> What to do:
Restate the entries below verbatim.

> Provided records:
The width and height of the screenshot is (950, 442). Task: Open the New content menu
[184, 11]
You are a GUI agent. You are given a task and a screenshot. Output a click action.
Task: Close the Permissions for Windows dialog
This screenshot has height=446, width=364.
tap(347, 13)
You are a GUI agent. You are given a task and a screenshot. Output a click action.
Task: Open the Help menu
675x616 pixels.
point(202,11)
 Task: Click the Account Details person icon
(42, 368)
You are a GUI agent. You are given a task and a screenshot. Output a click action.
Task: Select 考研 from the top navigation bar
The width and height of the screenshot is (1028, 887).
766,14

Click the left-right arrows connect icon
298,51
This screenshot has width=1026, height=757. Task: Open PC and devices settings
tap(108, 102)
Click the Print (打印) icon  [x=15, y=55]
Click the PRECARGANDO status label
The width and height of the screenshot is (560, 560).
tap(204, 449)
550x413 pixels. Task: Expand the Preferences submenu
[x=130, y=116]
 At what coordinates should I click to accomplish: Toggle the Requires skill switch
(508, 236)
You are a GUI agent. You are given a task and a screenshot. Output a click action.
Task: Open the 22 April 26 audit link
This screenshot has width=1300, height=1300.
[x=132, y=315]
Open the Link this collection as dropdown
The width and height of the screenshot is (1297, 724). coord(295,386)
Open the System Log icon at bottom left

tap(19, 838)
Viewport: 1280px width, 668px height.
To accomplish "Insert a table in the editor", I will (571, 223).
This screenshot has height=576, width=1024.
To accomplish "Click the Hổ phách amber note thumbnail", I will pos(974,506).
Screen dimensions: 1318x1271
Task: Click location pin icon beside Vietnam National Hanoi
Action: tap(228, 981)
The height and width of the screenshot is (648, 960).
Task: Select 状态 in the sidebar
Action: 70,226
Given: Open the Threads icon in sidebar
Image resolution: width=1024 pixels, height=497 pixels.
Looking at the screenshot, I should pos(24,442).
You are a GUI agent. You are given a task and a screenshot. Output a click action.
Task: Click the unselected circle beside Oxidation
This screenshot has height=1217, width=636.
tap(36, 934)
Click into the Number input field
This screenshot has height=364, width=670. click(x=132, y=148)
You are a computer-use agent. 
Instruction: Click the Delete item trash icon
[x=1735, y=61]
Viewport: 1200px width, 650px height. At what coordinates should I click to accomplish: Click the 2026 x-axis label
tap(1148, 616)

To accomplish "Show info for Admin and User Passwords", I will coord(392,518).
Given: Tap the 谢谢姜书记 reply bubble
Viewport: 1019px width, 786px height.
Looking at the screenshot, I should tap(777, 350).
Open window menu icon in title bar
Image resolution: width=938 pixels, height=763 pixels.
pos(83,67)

> Task result:
The width and height of the screenshot is (950, 442). Task: Open the New content menu
[184, 11]
You are a GUI agent. You are given a task and a screenshot. Output a click action.
Task: Close the Permissions for Windows dialog
This screenshot has height=446, width=364.
tap(347, 13)
You are a GUI agent. You are given a task and a screenshot. Output a click action.
Task: Open the Help menu
675x616 pixels.
point(202,11)
 Task: Click the Account Details person icon
(42, 368)
You are a GUI agent. You are given a task and a screenshot. Output a click action.
Task: Select 考研 from the top navigation bar
The width and height of the screenshot is (1028, 887).
766,14

Click the left-right arrows connect icon
298,51
This screenshot has width=1026, height=757. Task: Open PC and devices settings
tap(108, 102)
Click the Print (打印) icon  [x=15, y=55]
Click the PRECARGANDO status label
The width and height of the screenshot is (560, 560).
tap(204, 449)
550x413 pixels. Task: Expand the Preferences submenu
[x=130, y=116]
 At what coordinates should I click to accomplish: Toggle the Requires skill switch
(508, 236)
You are a GUI agent. You are given a task and a screenshot. Output a click action.
Task: Open the 22 April 26 audit link
This screenshot has width=1300, height=1300.
[x=132, y=315]
Open the Link this collection as dropdown
The width and height of the screenshot is (1297, 724). coord(295,386)
Open the System Log icon at bottom left

tap(19, 838)
Viewport: 1280px width, 668px height.
To accomplish "Insert a table in the editor", I will (571, 223).
This screenshot has height=576, width=1024.
To accomplish "Click the Hổ phách amber note thumbnail", I will pos(974,506).
Screen dimensions: 1318x1271
Task: Click location pin icon beside Vietnam National Hanoi
Action: tap(228, 981)
The height and width of the screenshot is (648, 960).
Task: Select 状态 in the sidebar
Action: 70,226
Given: Open the Threads icon in sidebar
Image resolution: width=1024 pixels, height=497 pixels.
Looking at the screenshot, I should pos(24,442).
You are a GUI agent. You are given a task and a screenshot. Output a click action.
Task: Click the unselected circle beside Oxidation
This screenshot has height=1217, width=636.
tap(36, 934)
Click into the Number input field
This screenshot has height=364, width=670. click(x=132, y=148)
You are a computer-use agent. 
Instruction: Click the Delete item trash icon
[x=1735, y=61]
Viewport: 1200px width, 650px height. At what coordinates should I click to accomplish: Click the 2026 x-axis label
tap(1148, 616)

To accomplish "Show info for Admin and User Passwords", I will coord(392,518).
Given: Tap the 谢谢姜书记 reply bubble
Viewport: 1019px width, 786px height.
Looking at the screenshot, I should tap(777, 350).
Open window menu icon in title bar
Image resolution: width=938 pixels, height=763 pixels.
pos(83,67)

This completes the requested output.